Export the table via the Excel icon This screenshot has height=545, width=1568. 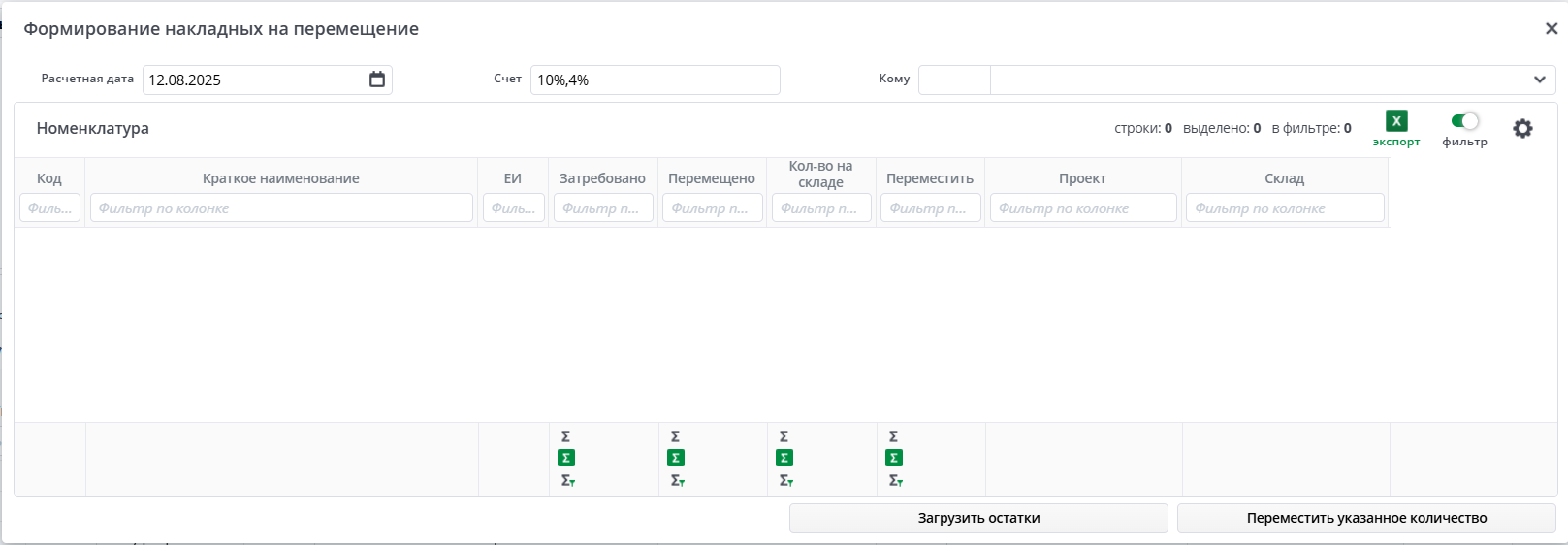[x=1396, y=121]
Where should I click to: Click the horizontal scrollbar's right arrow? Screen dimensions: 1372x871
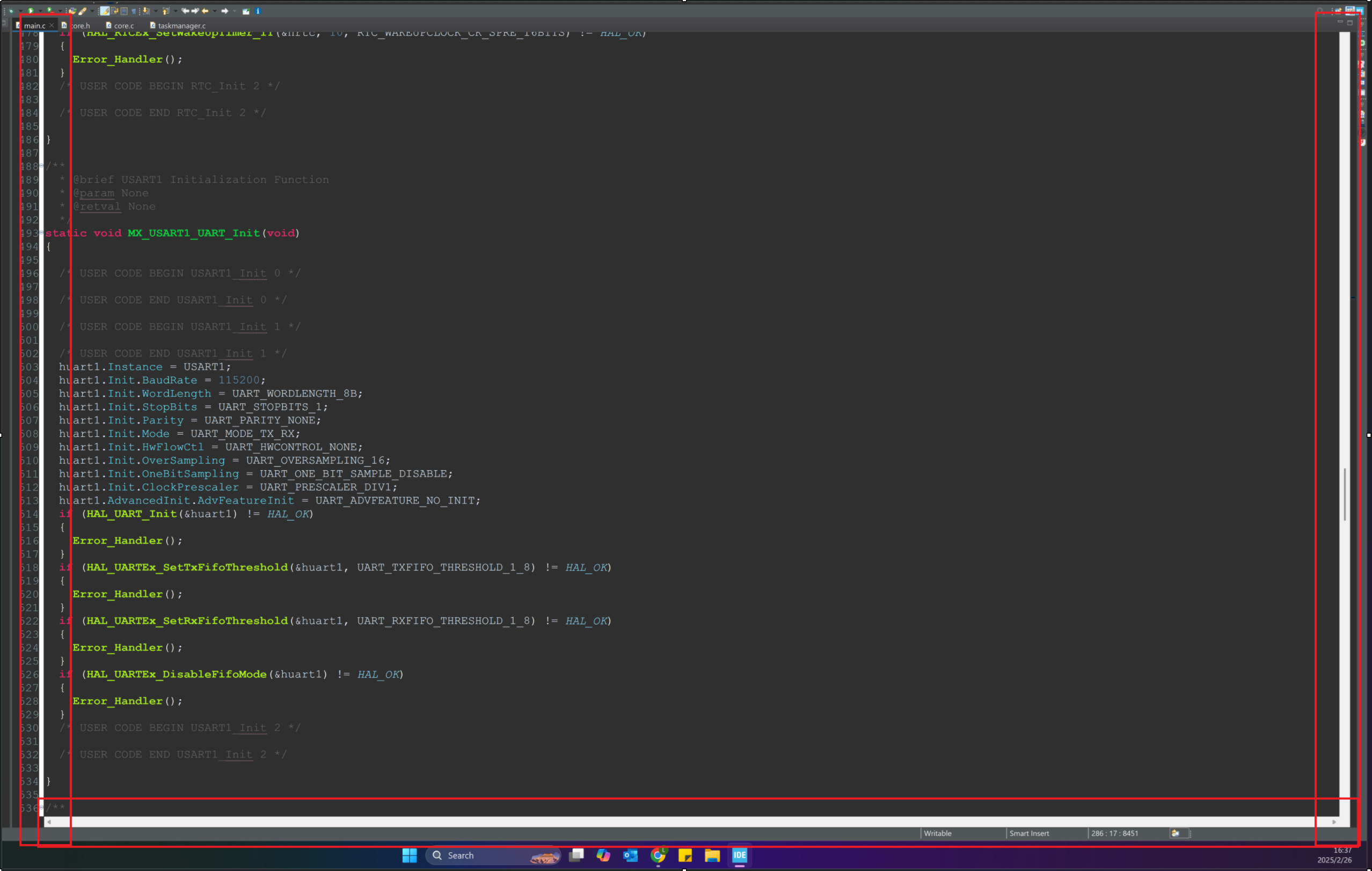(1334, 822)
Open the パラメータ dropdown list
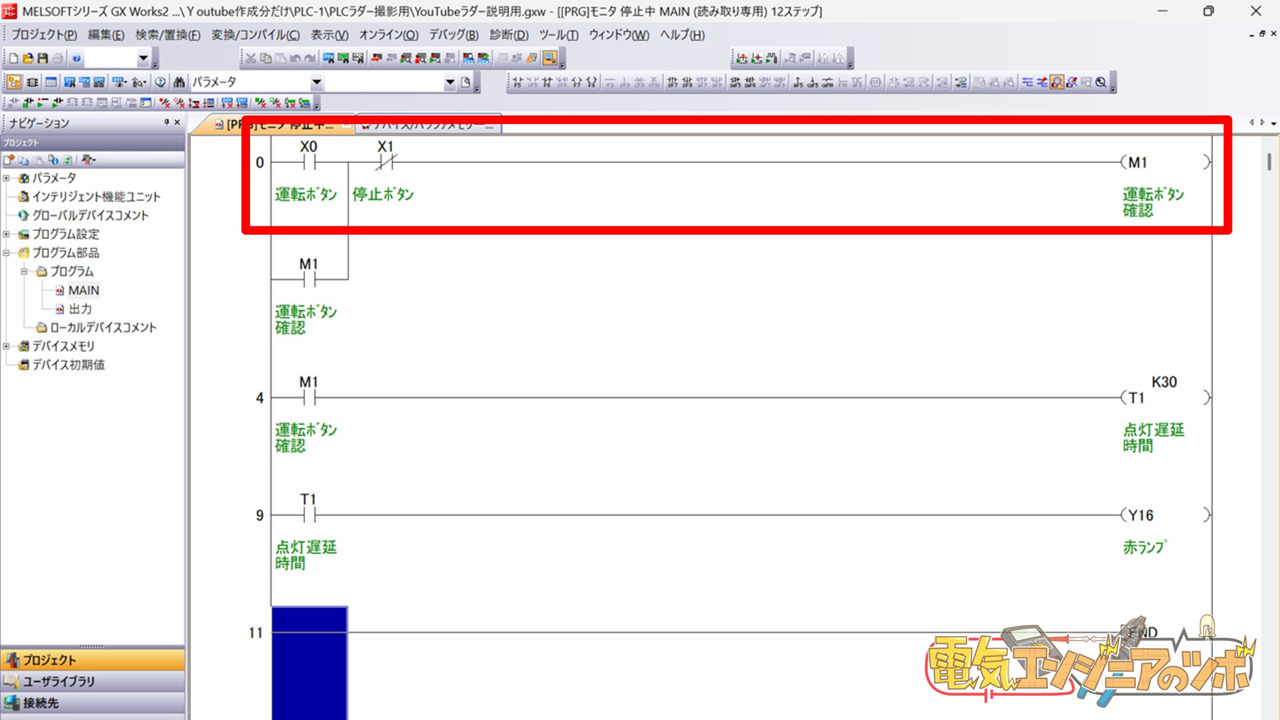This screenshot has height=720, width=1280. [x=316, y=83]
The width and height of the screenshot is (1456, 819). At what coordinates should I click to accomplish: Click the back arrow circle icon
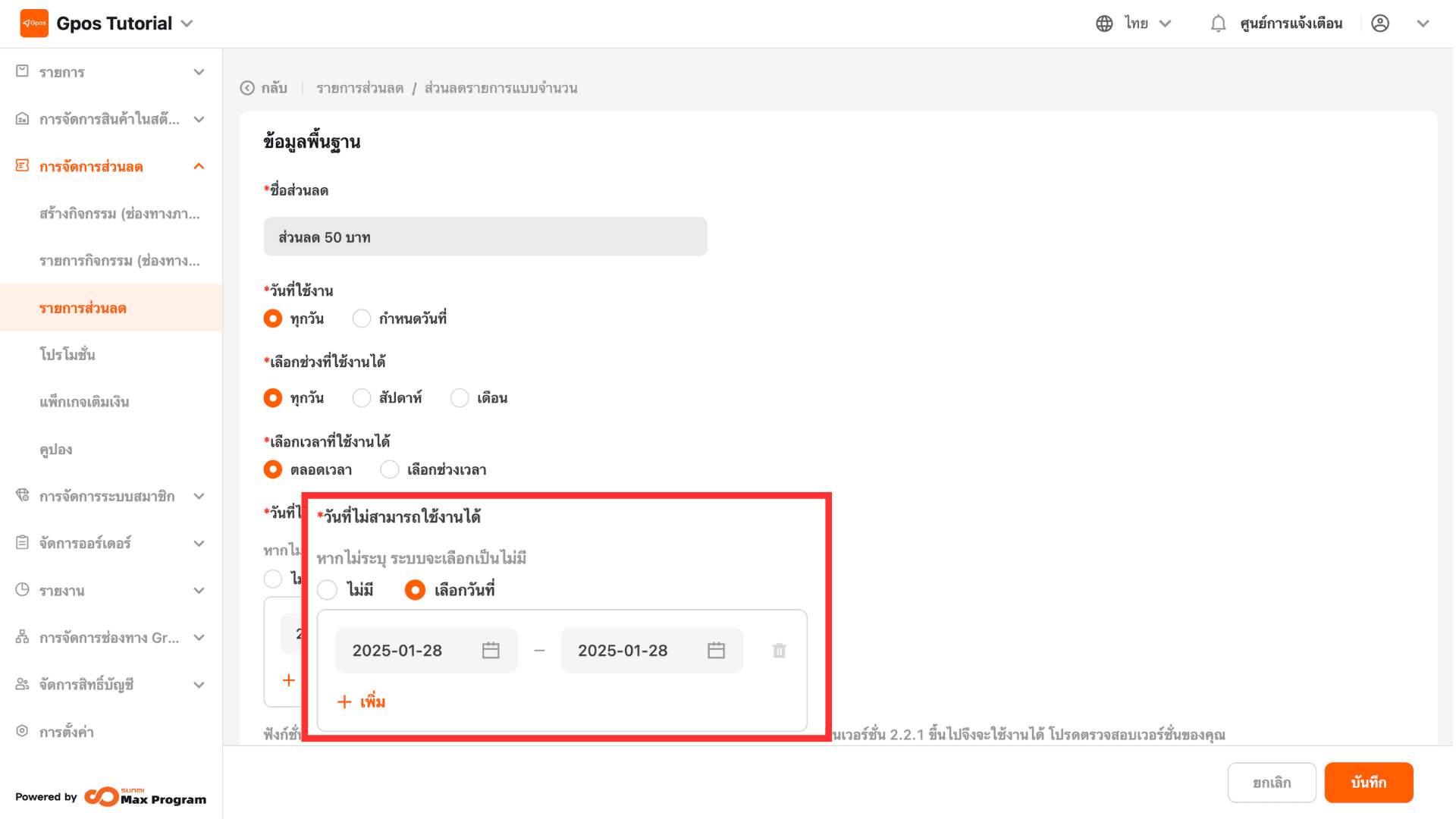[x=247, y=88]
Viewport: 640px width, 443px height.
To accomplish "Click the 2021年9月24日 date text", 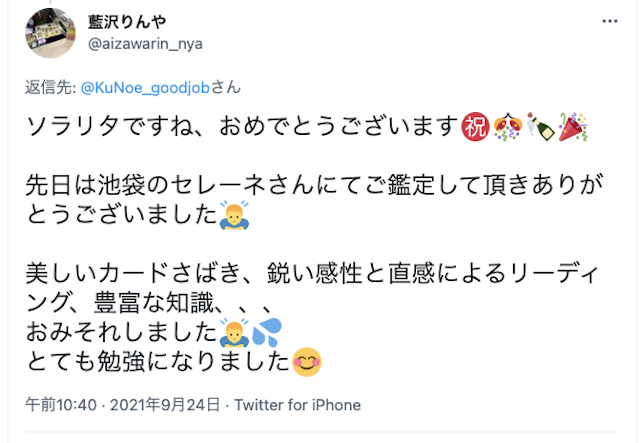I will pyautogui.click(x=165, y=405).
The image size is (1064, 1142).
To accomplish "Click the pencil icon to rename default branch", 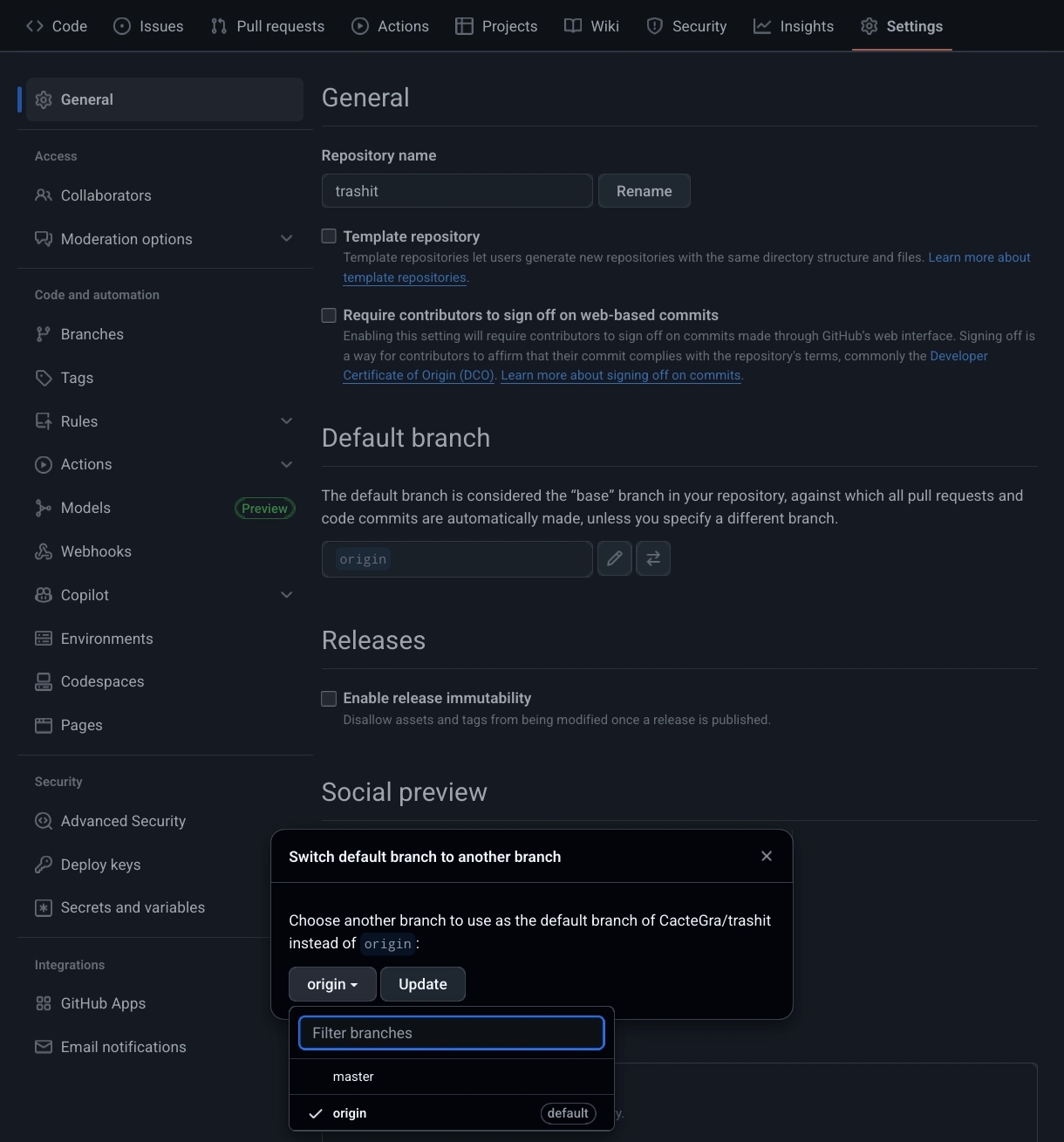I will [x=614, y=558].
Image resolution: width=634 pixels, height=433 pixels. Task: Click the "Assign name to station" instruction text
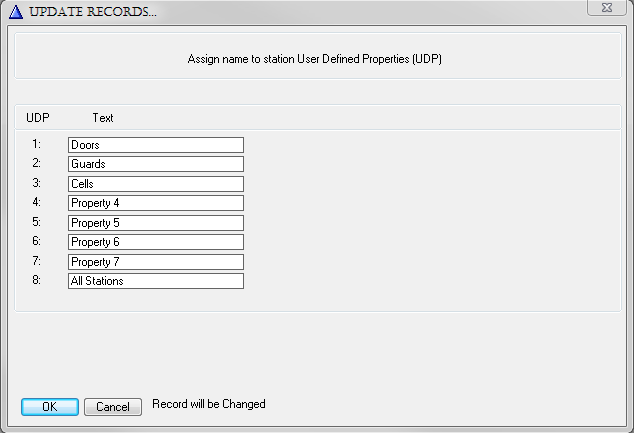(x=315, y=59)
• • •
*Task requirements*
Pick out every line of the material above that contains the word "should". Case matters.

*Result of this task*
Where should I click to: Click the horizontal scrollbar's right arrow? Screen dimensions: 1372x871
The width and height of the screenshot is (1456, 819). At what coordinates should I click to accomplish: Click the back arrow circle icon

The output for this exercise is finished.